▶ Records to process:

[Start of Attachment]

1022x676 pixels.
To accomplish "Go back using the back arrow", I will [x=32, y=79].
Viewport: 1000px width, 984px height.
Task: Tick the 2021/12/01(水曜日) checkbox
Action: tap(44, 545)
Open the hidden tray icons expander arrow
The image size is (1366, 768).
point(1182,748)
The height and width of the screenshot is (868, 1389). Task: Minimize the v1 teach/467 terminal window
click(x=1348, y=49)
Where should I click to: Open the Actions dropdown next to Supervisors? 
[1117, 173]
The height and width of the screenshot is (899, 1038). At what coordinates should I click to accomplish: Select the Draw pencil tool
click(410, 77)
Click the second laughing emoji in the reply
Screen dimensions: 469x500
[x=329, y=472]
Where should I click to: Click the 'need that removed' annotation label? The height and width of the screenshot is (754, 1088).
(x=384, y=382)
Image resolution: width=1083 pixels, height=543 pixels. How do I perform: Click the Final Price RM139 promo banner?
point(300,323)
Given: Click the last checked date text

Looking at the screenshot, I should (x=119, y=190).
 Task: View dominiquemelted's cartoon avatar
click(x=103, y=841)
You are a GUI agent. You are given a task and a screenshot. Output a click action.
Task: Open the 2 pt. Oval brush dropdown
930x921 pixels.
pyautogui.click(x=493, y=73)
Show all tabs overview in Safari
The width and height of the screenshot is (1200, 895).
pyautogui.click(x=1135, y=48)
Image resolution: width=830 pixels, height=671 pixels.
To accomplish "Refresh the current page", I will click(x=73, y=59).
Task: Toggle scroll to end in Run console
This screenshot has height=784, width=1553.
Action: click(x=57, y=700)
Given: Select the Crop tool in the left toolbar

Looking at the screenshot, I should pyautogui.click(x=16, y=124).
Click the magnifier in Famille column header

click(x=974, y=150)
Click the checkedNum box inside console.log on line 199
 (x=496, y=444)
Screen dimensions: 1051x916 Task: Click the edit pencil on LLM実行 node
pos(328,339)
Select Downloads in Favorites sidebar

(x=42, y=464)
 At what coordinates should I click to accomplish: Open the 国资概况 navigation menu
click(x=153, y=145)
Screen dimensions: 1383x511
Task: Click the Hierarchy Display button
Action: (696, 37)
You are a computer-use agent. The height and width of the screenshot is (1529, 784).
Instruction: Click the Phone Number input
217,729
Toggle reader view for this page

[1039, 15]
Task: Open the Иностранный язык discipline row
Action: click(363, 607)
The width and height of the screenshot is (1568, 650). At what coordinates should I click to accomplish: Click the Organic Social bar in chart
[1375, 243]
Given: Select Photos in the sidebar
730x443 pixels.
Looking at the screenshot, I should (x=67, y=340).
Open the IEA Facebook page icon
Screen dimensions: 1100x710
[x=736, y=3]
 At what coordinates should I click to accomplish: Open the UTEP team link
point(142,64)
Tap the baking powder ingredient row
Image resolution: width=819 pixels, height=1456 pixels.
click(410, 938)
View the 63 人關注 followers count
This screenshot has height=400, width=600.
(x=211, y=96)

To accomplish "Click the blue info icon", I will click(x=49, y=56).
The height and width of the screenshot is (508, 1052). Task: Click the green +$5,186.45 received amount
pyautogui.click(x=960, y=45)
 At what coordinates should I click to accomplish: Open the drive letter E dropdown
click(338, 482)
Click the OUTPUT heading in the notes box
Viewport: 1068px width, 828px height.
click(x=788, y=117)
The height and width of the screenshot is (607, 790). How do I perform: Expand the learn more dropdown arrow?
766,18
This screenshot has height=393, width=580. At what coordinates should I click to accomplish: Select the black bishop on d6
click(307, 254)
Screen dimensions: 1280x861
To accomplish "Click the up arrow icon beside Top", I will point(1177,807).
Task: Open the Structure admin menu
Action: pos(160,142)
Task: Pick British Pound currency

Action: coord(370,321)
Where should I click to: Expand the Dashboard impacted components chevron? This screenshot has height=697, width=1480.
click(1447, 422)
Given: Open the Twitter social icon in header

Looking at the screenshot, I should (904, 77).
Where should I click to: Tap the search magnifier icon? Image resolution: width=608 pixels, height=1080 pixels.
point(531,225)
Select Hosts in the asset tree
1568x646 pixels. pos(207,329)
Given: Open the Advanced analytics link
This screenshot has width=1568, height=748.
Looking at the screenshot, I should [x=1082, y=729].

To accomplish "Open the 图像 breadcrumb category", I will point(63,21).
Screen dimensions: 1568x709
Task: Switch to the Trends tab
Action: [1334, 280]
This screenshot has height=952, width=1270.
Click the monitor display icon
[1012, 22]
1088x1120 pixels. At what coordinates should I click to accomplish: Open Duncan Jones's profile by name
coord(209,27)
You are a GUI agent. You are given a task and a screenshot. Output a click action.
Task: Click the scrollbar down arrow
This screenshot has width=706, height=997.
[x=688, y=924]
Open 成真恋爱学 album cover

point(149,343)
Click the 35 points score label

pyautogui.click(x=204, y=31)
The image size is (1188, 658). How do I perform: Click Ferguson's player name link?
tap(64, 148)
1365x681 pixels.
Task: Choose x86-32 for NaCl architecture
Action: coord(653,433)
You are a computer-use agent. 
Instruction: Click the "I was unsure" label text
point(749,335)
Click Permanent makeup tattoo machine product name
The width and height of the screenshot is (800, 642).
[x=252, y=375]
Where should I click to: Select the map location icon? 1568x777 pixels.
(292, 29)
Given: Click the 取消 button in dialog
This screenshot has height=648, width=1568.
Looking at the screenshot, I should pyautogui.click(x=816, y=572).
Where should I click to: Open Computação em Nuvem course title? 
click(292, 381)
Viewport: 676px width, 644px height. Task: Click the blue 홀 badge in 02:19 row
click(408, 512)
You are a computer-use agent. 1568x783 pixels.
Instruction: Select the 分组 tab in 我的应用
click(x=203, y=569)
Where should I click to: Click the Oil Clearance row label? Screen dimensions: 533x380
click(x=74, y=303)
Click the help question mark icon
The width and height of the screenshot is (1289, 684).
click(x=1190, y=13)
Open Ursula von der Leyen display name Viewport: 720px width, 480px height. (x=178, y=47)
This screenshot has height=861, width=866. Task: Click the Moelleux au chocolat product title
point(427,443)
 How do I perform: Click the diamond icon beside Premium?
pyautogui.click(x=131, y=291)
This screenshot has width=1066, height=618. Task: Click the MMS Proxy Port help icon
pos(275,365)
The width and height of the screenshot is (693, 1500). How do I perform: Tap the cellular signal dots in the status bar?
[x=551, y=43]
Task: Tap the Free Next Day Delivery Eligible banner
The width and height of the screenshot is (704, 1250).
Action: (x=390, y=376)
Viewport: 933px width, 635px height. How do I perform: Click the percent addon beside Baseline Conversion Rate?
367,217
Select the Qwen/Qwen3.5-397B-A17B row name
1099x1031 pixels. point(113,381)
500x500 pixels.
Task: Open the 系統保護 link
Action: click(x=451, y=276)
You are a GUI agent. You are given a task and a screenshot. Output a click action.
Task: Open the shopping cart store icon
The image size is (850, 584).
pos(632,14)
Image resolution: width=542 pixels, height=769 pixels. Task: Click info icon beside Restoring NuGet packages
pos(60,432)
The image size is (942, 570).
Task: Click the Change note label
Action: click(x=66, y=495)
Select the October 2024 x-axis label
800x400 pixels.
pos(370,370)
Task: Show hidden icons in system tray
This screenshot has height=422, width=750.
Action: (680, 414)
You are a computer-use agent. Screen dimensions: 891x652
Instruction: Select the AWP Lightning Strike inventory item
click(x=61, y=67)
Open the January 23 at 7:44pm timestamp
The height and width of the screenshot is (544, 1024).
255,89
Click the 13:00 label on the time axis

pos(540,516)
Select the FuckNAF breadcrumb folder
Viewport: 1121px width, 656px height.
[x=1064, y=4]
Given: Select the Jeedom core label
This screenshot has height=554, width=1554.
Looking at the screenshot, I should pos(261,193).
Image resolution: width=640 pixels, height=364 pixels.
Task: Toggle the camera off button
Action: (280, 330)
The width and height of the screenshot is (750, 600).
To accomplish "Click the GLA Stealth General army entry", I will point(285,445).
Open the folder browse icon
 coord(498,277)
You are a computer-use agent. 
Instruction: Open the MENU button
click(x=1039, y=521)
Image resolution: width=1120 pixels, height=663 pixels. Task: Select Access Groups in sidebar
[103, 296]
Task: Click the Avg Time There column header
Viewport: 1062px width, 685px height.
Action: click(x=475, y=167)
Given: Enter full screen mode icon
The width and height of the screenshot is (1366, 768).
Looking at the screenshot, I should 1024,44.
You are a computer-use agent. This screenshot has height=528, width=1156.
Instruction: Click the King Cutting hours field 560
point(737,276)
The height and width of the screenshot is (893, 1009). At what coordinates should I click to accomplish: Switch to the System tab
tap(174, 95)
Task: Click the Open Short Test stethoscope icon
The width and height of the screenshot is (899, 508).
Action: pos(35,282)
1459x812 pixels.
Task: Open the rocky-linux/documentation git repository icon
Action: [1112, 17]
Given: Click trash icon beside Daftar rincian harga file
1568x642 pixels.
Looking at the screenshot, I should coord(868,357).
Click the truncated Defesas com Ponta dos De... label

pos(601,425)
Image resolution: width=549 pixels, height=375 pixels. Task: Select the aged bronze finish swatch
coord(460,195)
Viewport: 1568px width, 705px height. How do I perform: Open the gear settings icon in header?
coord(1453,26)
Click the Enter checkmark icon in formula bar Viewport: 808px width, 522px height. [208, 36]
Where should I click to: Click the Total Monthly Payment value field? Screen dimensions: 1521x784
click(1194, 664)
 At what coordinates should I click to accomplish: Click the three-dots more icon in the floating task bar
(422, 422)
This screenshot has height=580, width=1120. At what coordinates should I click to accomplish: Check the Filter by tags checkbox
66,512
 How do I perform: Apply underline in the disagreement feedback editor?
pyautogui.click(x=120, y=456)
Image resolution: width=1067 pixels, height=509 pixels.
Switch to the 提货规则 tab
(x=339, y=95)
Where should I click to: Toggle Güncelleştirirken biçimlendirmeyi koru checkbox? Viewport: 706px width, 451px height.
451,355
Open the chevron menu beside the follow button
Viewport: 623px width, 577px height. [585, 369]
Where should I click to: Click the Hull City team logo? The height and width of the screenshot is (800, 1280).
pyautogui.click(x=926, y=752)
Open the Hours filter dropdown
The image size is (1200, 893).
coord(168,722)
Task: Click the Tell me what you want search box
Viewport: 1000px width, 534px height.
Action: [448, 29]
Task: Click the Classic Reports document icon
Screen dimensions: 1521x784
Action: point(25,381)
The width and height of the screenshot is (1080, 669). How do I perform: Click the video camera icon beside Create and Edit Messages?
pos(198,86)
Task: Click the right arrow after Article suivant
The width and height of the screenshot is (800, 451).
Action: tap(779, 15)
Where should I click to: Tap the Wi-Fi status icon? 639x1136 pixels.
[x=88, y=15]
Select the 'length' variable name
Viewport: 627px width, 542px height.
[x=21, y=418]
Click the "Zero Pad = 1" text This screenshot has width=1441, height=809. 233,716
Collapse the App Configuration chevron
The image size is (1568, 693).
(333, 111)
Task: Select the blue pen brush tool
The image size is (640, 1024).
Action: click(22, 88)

[End of Attachment]

▶ Required work: For the word "brush", go through the records and show each line that carries it.

▶ Written solution:
Task: Open the 2 pt. Oval brush dropdown
Task: Select the blue pen brush tool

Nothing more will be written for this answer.